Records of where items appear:
----------
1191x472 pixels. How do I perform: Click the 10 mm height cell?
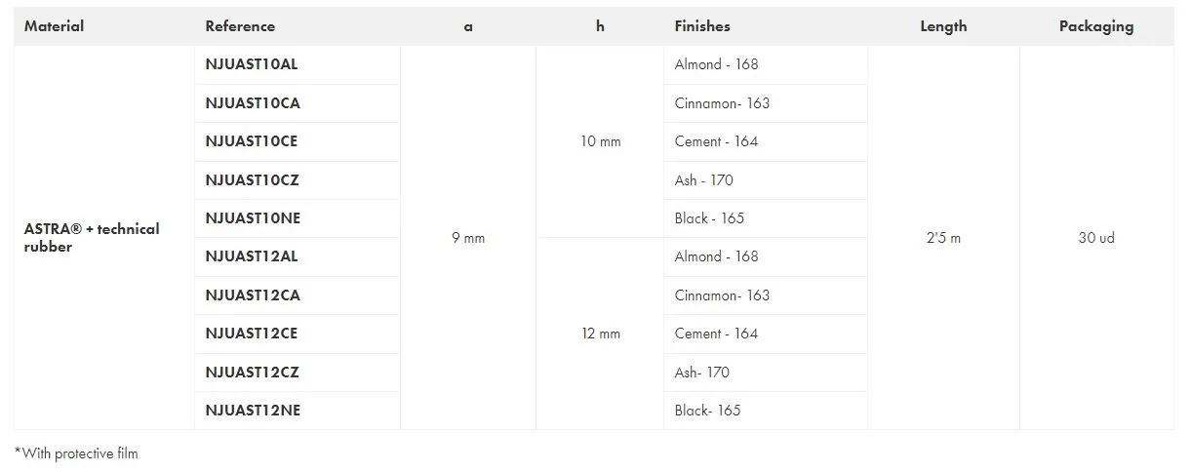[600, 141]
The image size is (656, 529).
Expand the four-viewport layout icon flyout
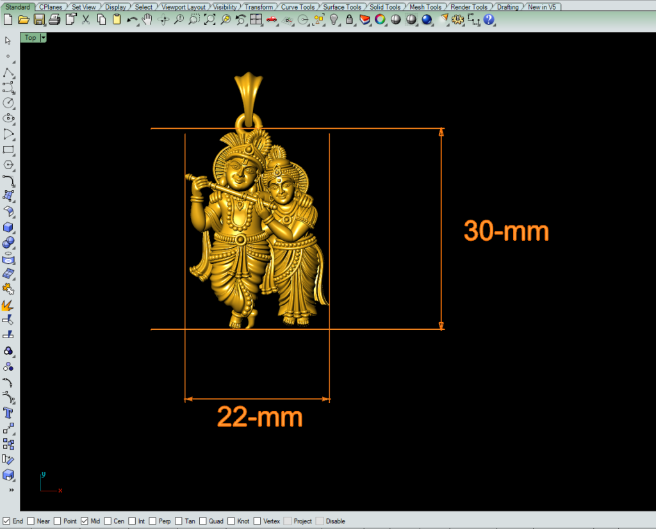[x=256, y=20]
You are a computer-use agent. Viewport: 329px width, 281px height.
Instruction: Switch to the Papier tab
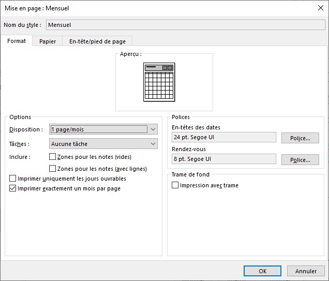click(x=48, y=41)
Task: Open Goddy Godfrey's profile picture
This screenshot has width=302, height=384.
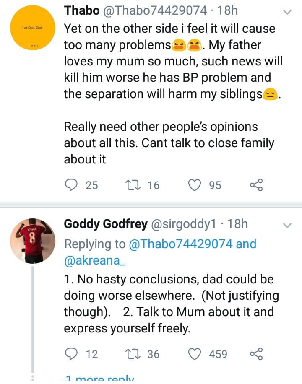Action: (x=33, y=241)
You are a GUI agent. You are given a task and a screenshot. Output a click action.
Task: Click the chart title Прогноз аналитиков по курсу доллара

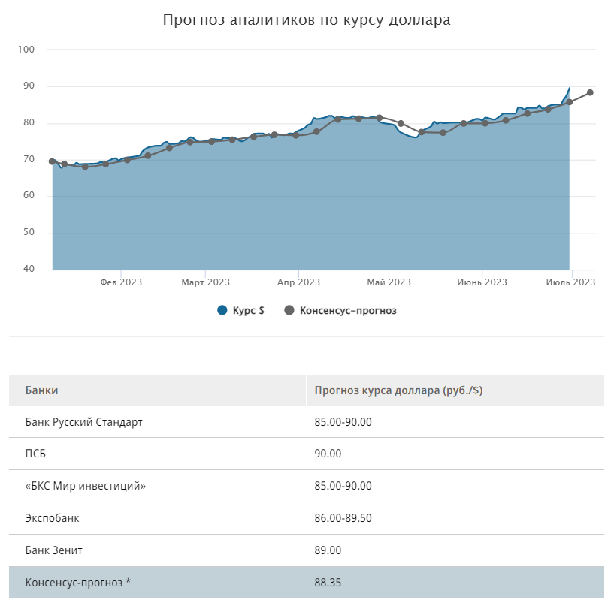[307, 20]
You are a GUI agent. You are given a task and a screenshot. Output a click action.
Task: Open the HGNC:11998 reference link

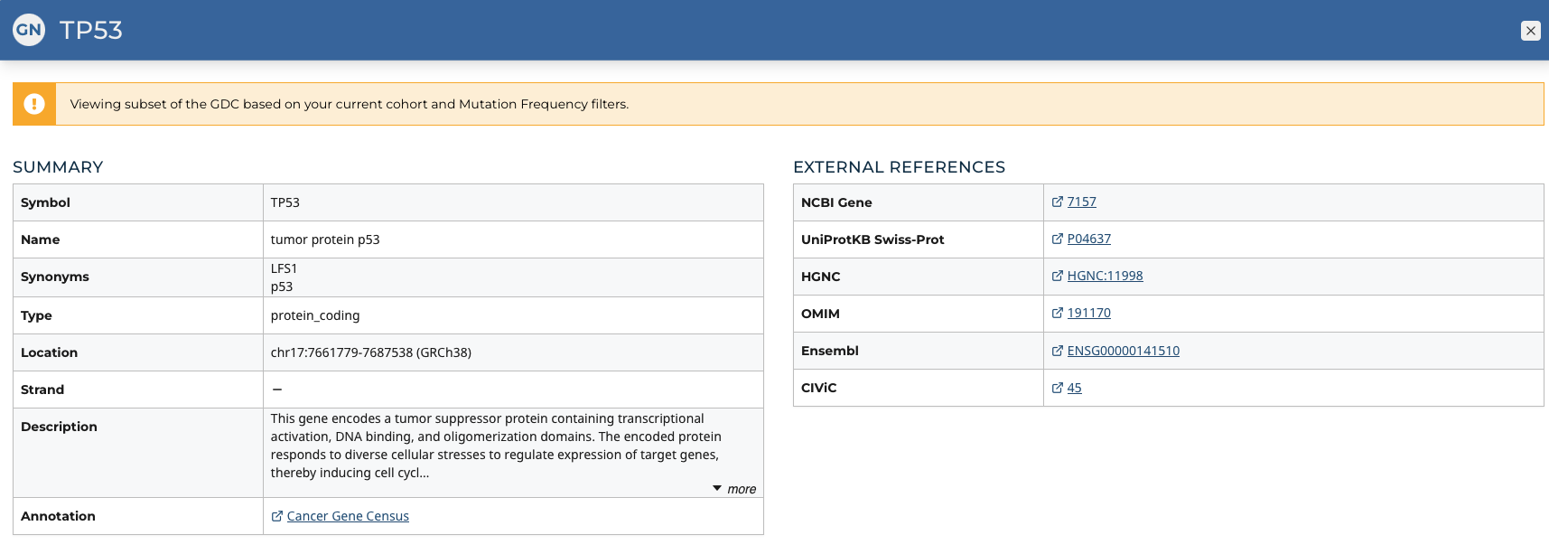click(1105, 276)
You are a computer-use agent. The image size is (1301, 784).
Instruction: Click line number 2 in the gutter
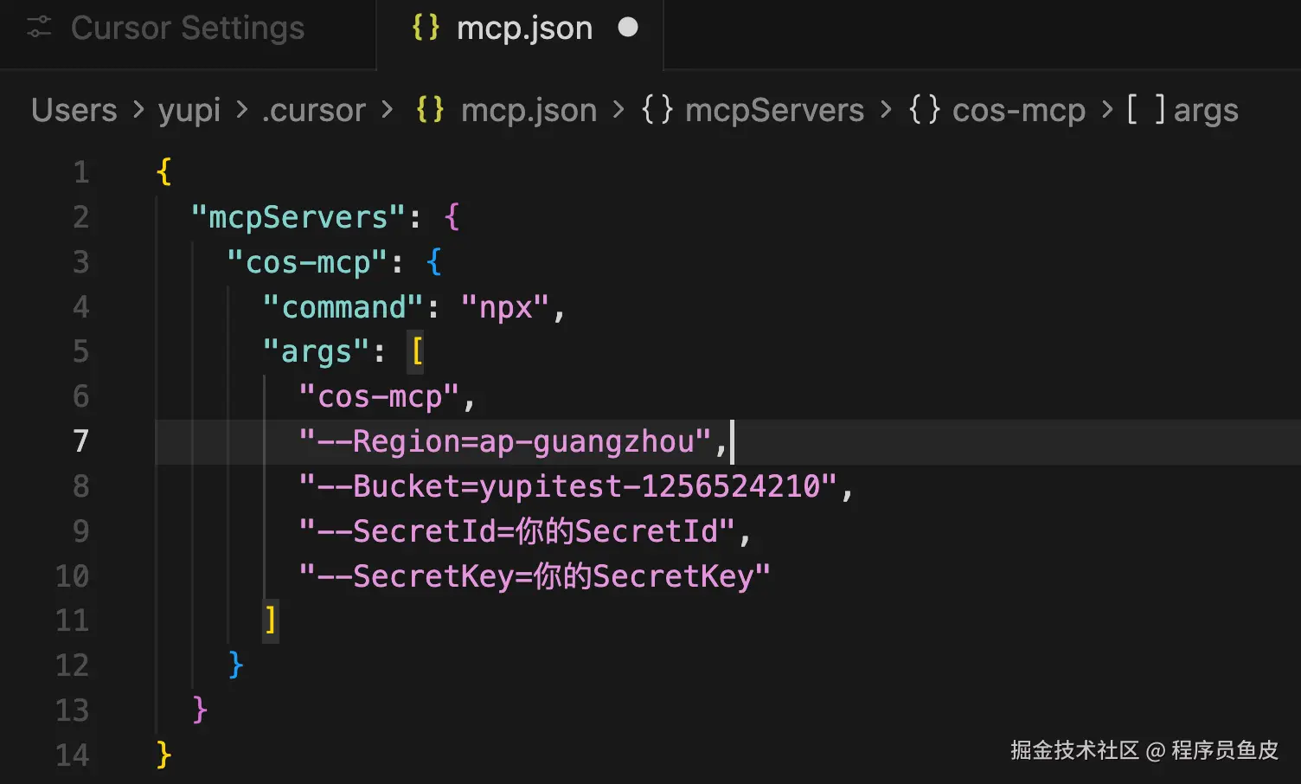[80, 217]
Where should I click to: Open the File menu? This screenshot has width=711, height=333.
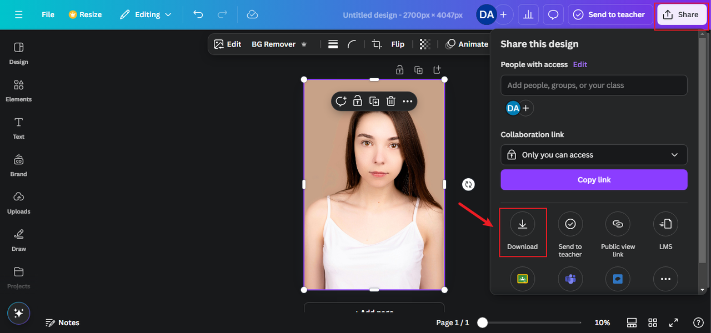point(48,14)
----------
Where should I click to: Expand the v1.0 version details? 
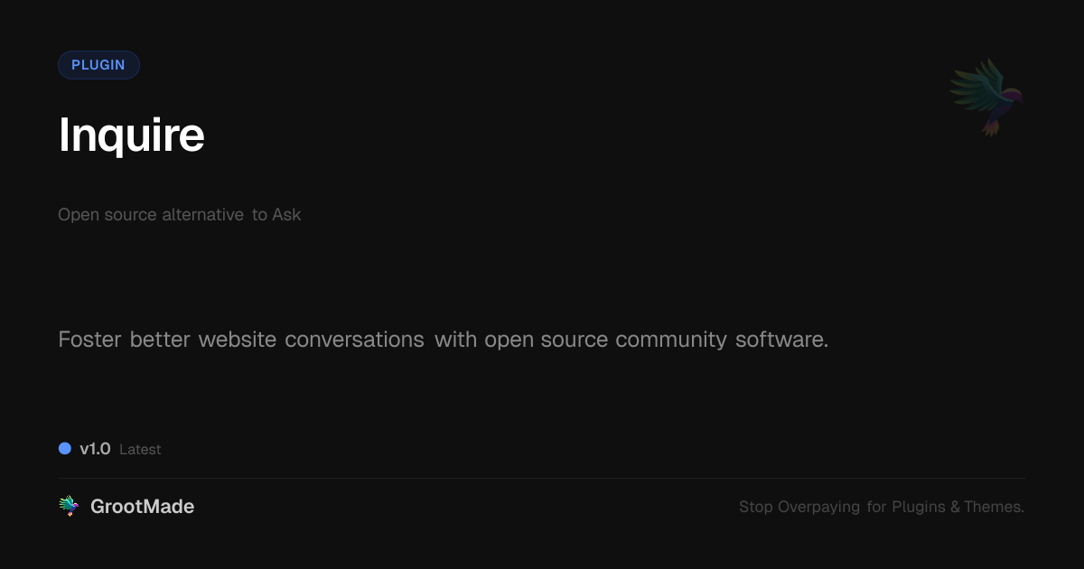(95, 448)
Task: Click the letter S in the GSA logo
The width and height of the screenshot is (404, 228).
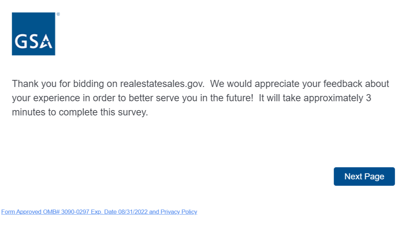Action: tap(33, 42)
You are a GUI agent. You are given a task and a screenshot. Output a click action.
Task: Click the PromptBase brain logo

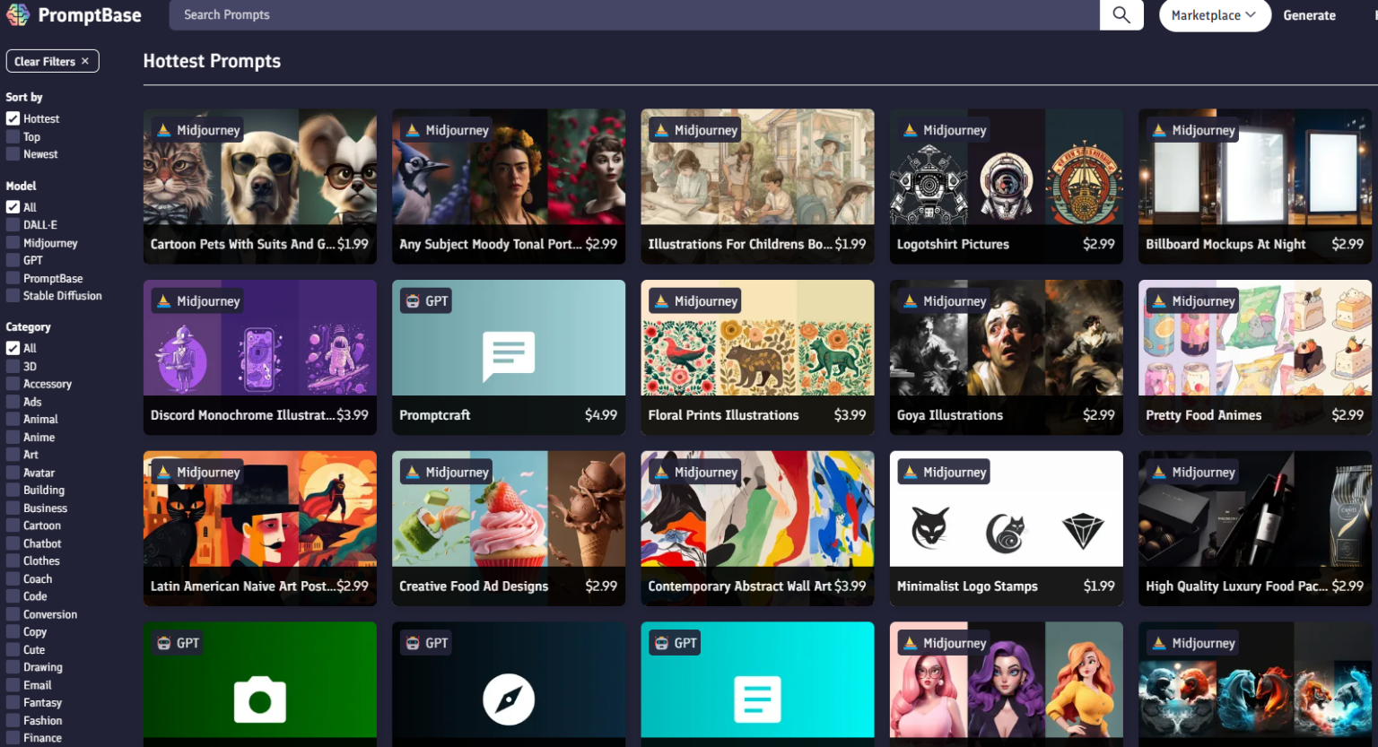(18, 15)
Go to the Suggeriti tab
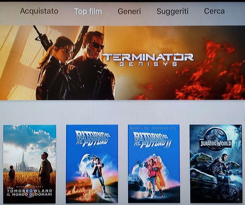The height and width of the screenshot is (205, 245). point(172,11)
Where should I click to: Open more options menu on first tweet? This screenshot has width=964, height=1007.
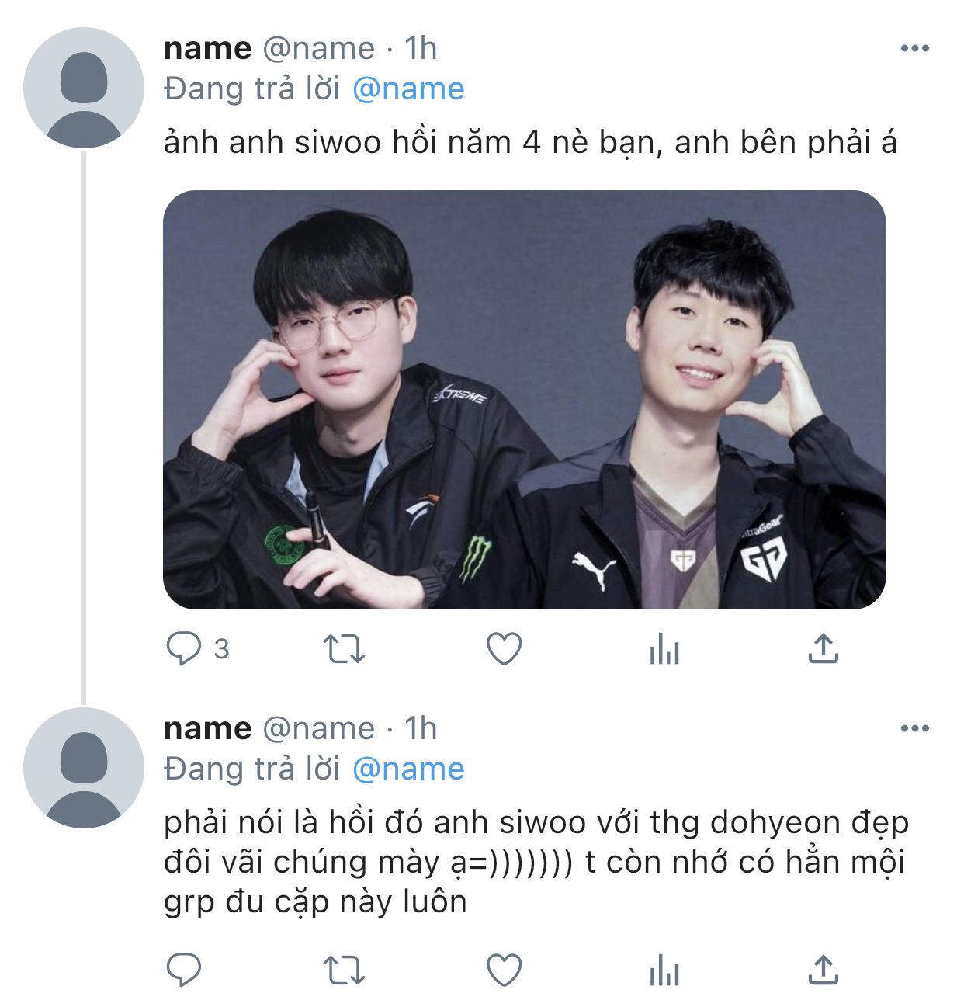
----------
= Instructions for the task =
Put the records from the line containing "1191x472 pixels. How" up to and including the line containing "click(x=48, y=41)" into a JSON list of strings, one string per line and with blank lines omitted. Leave the pictures out of the answer.

= Written solution =
[
  "1191x472 pixels. How do I perform: Click the 10 mm height cell?",
  "[600, 141]",
  "The image size is (656, 529).",
  "Expand the four-viewport layout icon flyout",
  "[x=256, y=20]",
  "You are a computer-use agent. Viewport: 329px width, 281px height.",
  "Instruction: Switch to the Papier tab",
  "click(x=48, y=41)"
]